Blended JA Now Carries More Clout

    Two Junior Achievement chapters in West Michigan will become one next month, under a merger that offers students involved in the organization a lesson about today’s business realities.

    The Grand Rapids-based Junior Achievement of the Michigan Great Lakes Inc. will absorb the Grand Haven-based Junior Achievement of the West Michigan Lake Shore Inc. as of July 1.

    “We can advance the mission of Junior Achievement much farther together than we ever could separately,” said Mark Meyers, assistant city administrator in Norton Shores who serves on the Lake Shore Junior Achievement’s board and chaired the committee that planned the blending of the two organizations.

    Consolidation comes seven years after the idea was first raised and discarded. The merger was rekindled earlier this year when Dave Hensch, a board member of the Grand Rapids organization and senior vice president for corporate banking at Bank One, approached Meyers.

    Subsequent discussions led to the formation of a “blending committee,” and eventually a decision on both sides to create a broader, regional Junior Achievement organization and fold the Lake Shore organization into the Grand Rapids-based Junior Achievement, which will maintain the Grand Haven office.

    Hensch credits the boards of both organizations with “doing what was right for our kids and Junior Achievement donors.”

    The larger organization resulting from the merger creates the 23rd biggest Junior Achievement chapter in the nation that will serve 42 counties in western and northern Michigan, including the Upper Peninsula, and 55,000 elementary, middle school and high school students annually.

    “Blending with Junior Achievement of the Michigan Great Lakes represents the next logical step in improving services to kids and schools that JA serves,” said Amy Kozanecki, chairwoman of the Lake Shore Junior Achievement’s board and a mortgage loan officer at National City Bank.

    Junior Achievement teaches students about the business world and potential career choices through lessons in business, economics and free enterprise.

    The blending of the two organizations will enable Junior Achievement of the Michigan Great Lakes to generate operating efficiencies and better leverage financial support and sponsorships, as well as a volunteer base of some 5,000 business people, said William Coderre, president of Junior Achievement of the Michigan Great Lakes.

    “It will enable us, over the long run, to make more of an impact on children, do it more effectively and, hopefully, at a lower cost,” Coderre said.

    He likens the two Junior Achievement chapters coming together into a single organization, fulfilling an idea that was first broached in the mid-1990s, to a lengthy courtship.
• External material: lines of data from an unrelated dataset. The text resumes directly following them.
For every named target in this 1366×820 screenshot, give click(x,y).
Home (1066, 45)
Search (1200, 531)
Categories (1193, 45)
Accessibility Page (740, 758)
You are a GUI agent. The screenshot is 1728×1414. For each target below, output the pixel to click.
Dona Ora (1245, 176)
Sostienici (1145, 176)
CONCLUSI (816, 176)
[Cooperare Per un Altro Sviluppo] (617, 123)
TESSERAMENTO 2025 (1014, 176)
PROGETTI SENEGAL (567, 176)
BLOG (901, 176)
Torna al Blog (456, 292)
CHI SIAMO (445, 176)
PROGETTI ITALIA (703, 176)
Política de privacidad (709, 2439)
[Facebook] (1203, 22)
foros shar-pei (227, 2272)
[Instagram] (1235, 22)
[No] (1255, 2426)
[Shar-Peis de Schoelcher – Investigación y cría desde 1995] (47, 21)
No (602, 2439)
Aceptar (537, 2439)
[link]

    “Any time you blend two similar organizations it’s like a marriage. There has to be a courting and a process and you have to become friends first,” Coderre said.

    With consolidation to generate efficiencies being a regular part of doing business, the blending made much more sense today, particularly given the sluggish economy of the past two years.

    “With the tougher economy we’re all looking for ways to run our organizations more efficiently and effectively,” Coderre said.